- REQUIREMENT
Reproduce every record below, character by character.

##### RECORDS #####

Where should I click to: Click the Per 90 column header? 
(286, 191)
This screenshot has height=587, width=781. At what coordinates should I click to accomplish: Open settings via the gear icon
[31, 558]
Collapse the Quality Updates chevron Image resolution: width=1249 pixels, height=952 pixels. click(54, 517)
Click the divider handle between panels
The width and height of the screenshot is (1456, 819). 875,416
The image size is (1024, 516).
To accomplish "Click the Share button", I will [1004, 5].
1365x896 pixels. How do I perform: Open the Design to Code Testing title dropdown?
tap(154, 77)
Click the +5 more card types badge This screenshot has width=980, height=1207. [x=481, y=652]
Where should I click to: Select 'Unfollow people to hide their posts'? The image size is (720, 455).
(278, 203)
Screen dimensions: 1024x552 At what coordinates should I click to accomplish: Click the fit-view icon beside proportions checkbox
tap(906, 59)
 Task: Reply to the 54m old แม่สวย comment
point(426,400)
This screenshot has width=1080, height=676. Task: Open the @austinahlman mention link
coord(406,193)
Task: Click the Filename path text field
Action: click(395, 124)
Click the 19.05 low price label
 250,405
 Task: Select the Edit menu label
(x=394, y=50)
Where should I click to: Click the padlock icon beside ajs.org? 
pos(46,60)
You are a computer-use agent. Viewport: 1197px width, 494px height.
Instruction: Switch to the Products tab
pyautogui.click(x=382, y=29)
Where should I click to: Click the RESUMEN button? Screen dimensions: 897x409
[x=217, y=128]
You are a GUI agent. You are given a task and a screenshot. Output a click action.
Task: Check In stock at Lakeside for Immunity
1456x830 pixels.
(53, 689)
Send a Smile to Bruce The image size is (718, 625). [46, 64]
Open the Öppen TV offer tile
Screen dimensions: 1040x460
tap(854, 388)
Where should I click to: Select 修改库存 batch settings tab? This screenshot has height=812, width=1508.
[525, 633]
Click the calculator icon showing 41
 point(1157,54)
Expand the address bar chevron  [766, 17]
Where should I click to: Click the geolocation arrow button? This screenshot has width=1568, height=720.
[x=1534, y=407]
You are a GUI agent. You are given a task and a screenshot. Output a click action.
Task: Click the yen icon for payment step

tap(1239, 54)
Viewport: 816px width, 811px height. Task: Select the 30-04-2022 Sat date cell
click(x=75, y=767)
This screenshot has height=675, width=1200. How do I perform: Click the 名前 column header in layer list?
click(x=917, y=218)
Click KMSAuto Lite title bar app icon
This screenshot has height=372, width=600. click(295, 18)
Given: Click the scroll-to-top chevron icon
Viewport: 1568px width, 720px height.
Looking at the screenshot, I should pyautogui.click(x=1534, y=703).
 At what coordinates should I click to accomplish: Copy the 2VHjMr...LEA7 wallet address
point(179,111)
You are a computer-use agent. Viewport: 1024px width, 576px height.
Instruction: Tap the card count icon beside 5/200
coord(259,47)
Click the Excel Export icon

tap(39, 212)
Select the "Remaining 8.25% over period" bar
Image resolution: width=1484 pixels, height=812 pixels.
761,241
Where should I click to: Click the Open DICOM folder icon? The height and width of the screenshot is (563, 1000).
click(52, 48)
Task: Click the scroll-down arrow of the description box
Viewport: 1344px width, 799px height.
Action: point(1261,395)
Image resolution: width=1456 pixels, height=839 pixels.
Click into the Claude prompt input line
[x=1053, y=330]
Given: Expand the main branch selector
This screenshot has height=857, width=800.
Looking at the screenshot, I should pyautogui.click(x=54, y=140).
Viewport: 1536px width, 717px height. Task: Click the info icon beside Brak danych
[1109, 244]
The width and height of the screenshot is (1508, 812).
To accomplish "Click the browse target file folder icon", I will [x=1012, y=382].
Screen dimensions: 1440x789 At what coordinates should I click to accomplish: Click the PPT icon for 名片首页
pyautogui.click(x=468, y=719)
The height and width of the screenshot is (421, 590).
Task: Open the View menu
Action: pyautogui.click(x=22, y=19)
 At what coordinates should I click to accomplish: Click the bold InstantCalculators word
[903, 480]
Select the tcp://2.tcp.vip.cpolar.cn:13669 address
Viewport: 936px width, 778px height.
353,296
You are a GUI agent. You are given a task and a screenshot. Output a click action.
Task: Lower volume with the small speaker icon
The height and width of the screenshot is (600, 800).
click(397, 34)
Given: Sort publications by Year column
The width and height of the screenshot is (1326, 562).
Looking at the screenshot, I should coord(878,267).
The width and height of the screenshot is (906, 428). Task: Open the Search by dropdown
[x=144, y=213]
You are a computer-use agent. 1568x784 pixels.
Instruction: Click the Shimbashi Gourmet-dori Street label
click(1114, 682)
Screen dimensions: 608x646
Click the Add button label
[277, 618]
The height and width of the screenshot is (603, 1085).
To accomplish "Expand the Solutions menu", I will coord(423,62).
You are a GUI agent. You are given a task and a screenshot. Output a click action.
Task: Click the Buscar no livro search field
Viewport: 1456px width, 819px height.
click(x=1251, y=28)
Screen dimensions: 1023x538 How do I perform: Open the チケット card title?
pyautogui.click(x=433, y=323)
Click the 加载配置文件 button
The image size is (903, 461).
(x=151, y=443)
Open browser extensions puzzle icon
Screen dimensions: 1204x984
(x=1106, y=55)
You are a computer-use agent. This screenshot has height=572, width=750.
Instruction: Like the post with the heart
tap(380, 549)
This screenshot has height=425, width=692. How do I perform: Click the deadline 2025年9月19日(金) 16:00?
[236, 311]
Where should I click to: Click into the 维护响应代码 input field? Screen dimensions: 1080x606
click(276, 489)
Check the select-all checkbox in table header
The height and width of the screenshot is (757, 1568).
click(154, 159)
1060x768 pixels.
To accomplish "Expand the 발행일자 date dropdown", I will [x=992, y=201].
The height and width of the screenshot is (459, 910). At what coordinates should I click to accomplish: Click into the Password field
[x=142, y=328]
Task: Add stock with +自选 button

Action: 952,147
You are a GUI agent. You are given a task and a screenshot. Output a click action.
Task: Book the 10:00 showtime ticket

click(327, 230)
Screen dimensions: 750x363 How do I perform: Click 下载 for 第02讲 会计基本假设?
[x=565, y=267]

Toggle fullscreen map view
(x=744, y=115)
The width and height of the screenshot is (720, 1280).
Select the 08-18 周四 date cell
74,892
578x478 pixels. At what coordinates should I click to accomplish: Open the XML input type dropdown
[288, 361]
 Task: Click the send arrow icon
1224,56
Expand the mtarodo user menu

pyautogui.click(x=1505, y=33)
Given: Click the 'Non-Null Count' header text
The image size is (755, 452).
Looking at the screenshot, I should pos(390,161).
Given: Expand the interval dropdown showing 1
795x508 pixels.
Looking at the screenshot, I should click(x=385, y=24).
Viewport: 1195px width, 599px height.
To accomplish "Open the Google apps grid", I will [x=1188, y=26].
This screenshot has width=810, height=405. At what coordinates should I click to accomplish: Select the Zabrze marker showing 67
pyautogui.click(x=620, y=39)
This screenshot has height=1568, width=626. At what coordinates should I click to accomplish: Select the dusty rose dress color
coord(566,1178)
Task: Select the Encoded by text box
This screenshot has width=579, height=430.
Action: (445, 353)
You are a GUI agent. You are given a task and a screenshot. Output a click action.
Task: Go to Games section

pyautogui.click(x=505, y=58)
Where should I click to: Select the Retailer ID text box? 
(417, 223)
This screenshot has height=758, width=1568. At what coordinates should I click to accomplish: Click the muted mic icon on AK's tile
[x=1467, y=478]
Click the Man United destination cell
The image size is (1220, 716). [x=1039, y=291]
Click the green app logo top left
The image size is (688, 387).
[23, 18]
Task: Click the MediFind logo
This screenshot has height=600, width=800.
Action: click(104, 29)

#####

- ANSWER TO THIS TASK
Where should I click to: Click the Per 90 column header? 
(286, 191)
This screenshot has height=587, width=781. At what coordinates should I click to accomplish: Open settings via the gear icon
[31, 558]
Collapse the Quality Updates chevron Image resolution: width=1249 pixels, height=952 pixels. click(54, 517)
Click the divider handle between panels
The width and height of the screenshot is (1456, 819). 875,416
The image size is (1024, 516).
To accomplish "Click the Share button", I will [1004, 5].
1365x896 pixels. How do I perform: Open the Design to Code Testing title dropdown?
tap(154, 77)
Click the +5 more card types badge This screenshot has width=980, height=1207. [x=481, y=652]
Where should I click to: Select 'Unfollow people to hide their posts'? The image size is (720, 455).
(278, 203)
Screen dimensions: 1024x552 At what coordinates should I click to accomplish: Click the fit-view icon beside proportions checkbox
tap(906, 59)
 Task: Reply to the 54m old แม่สวย comment
point(426,400)
This screenshot has width=1080, height=676. Task: Open the @austinahlman mention link
coord(406,193)
Task: Click the Filename path text field
Action: click(395, 124)
Click the 19.05 low price label
 250,405
 Task: Select the Edit menu label
(x=394, y=50)
Where should I click to: Click the padlock icon beside ajs.org? 
pos(46,60)
You are a computer-use agent. Viewport: 1197px width, 494px height.
Instruction: Switch to the Products tab
pyautogui.click(x=382, y=29)
Where should I click to: Click the RESUMEN button? Screen dimensions: 897x409
[x=217, y=128]
You are a GUI agent. You are given a task and a screenshot. Output a click action.
Task: Check In stock at Lakeside for Immunity
1456x830 pixels.
(53, 689)
Send a Smile to Bruce The image size is (718, 625). [46, 64]
Open the Öppen TV offer tile
Screen dimensions: 1040x460
tap(854, 388)
Where should I click to: Select 修改库存 batch settings tab? This screenshot has height=812, width=1508.
[525, 633]
Click the calculator icon showing 41
 point(1157,54)
Expand the address bar chevron  [766, 17]
Where should I click to: Click the geolocation arrow button? This screenshot has width=1568, height=720.
[x=1534, y=407]
You are a GUI agent. You are given a task and a screenshot. Output a click action.
Task: Click the yen icon for payment step

tap(1239, 54)
Viewport: 816px width, 811px height. Task: Select the 30-04-2022 Sat date cell
click(x=75, y=767)
This screenshot has height=675, width=1200. How do I perform: Click the 名前 column header in layer list?
click(x=917, y=218)
Click KMSAuto Lite title bar app icon
This screenshot has height=372, width=600. click(295, 18)
Given: Click the scroll-to-top chevron icon
Viewport: 1568px width, 720px height.
Looking at the screenshot, I should pyautogui.click(x=1534, y=703).
 At what coordinates should I click to accomplish: Copy the 2VHjMr...LEA7 wallet address
point(179,111)
You are a computer-use agent. Viewport: 1024px width, 576px height.
Instruction: Tap the card count icon beside 5/200
coord(259,47)
Click the Excel Export icon

tap(39, 212)
Select the "Remaining 8.25% over period" bar
Image resolution: width=1484 pixels, height=812 pixels.
761,241
Where should I click to: Click the Open DICOM folder icon? The height and width of the screenshot is (563, 1000).
click(52, 48)
Task: Click the scroll-down arrow of the description box
Viewport: 1344px width, 799px height.
Action: point(1261,395)
Image resolution: width=1456 pixels, height=839 pixels.
Click into the Claude prompt input line
[x=1053, y=330]
Given: Expand the main branch selector
This screenshot has height=857, width=800.
Looking at the screenshot, I should pyautogui.click(x=54, y=140).
Viewport: 1536px width, 717px height. Task: Click the info icon beside Brak danych
[1109, 244]
The width and height of the screenshot is (1508, 812).
To accomplish "Click the browse target file folder icon", I will [x=1012, y=382].
Screen dimensions: 1440x789 At what coordinates should I click to accomplish: Click the PPT icon for 名片首页
pyautogui.click(x=468, y=719)
The height and width of the screenshot is (421, 590).
Task: Open the View menu
Action: pyautogui.click(x=22, y=19)
 At what coordinates should I click to accomplish: Click the bold InstantCalculators word
[903, 480]
Select the tcp://2.tcp.vip.cpolar.cn:13669 address
Viewport: 936px width, 778px height.
353,296
You are a GUI agent. You are given a task and a screenshot. Output a click action.
Task: Lower volume with the small speaker icon
The height and width of the screenshot is (600, 800).
click(397, 34)
Given: Sort publications by Year column
The width and height of the screenshot is (1326, 562).
Looking at the screenshot, I should coord(878,267).
The width and height of the screenshot is (906, 428). Task: Open the Search by dropdown
[x=144, y=213]
You are a computer-use agent. 1568x784 pixels.
Instruction: Click the Shimbashi Gourmet-dori Street label
click(1114, 682)
Screen dimensions: 608x646
Click the Add button label
[277, 618]
The height and width of the screenshot is (603, 1085).
To accomplish "Expand the Solutions menu", I will coord(423,62).
You are a GUI agent. You are given a task and a screenshot. Output a click action.
Task: Click the Buscar no livro search field
Viewport: 1456px width, 819px height.
click(x=1251, y=28)
Screen dimensions: 1023x538 How do I perform: Open the チケット card title?
pyautogui.click(x=433, y=323)
Click the 加载配置文件 button
The image size is (903, 461).
(x=151, y=443)
Open browser extensions puzzle icon
Screen dimensions: 1204x984
(x=1106, y=55)
You are a computer-use agent. This screenshot has height=572, width=750.
Instruction: Like the post with the heart
tap(380, 549)
This screenshot has height=425, width=692. How do I perform: Click the deadline 2025年9月19日(金) 16:00?
[236, 311]
Where should I click to: Click into the 维护响应代码 input field? Screen dimensions: 1080x606
click(276, 489)
Check the select-all checkbox in table header
The height and width of the screenshot is (757, 1568).
click(154, 159)
1060x768 pixels.
To accomplish "Expand the 발행일자 date dropdown", I will [x=992, y=201].
The height and width of the screenshot is (459, 910). At what coordinates should I click to accomplish: Click into the Password field
[x=142, y=328]
Task: Add stock with +自选 button

Action: 952,147
You are a GUI agent. You are given a task and a screenshot. Output a click action.
Task: Book the 10:00 showtime ticket

click(327, 230)
Screen dimensions: 750x363 How do I perform: Click 下载 for 第02讲 会计基本假设?
[x=565, y=267]

Toggle fullscreen map view
(x=744, y=115)
The width and height of the screenshot is (720, 1280).
Select the 08-18 周四 date cell
74,892
578x478 pixels. At what coordinates should I click to accomplish: Open the XML input type dropdown
[288, 361]
 Task: Click the send arrow icon
1224,56
Expand the mtarodo user menu

pyautogui.click(x=1505, y=33)
Given: Click the 'Non-Null Count' header text
The image size is (755, 452).
Looking at the screenshot, I should pos(390,161).
Given: Expand the interval dropdown showing 1
795x508 pixels.
Looking at the screenshot, I should click(x=385, y=24).
Viewport: 1195px width, 599px height.
To accomplish "Open the Google apps grid", I will [x=1188, y=26].
This screenshot has width=810, height=405. At what coordinates should I click to accomplish: Select the Zabrze marker showing 67
pyautogui.click(x=620, y=39)
This screenshot has height=1568, width=626. At what coordinates should I click to accomplish: Select the dusty rose dress color
coord(566,1178)
Task: Select the Encoded by text box
This screenshot has width=579, height=430.
Action: (445, 353)
You are a GUI agent. You are given a task and a screenshot. Output a click action.
Task: Go to Games section

pyautogui.click(x=505, y=58)
Where should I click to: Select the Retailer ID text box? 
(417, 223)
This screenshot has height=758, width=1568. At what coordinates should I click to accomplish: Click the muted mic icon on AK's tile
[x=1467, y=478]
Click the Man United destination cell
The image size is (1220, 716). [x=1039, y=291]
Click the green app logo top left
The image size is (688, 387).
[23, 18]
Task: Click the MediFind logo
This screenshot has height=600, width=800.
Action: click(104, 29)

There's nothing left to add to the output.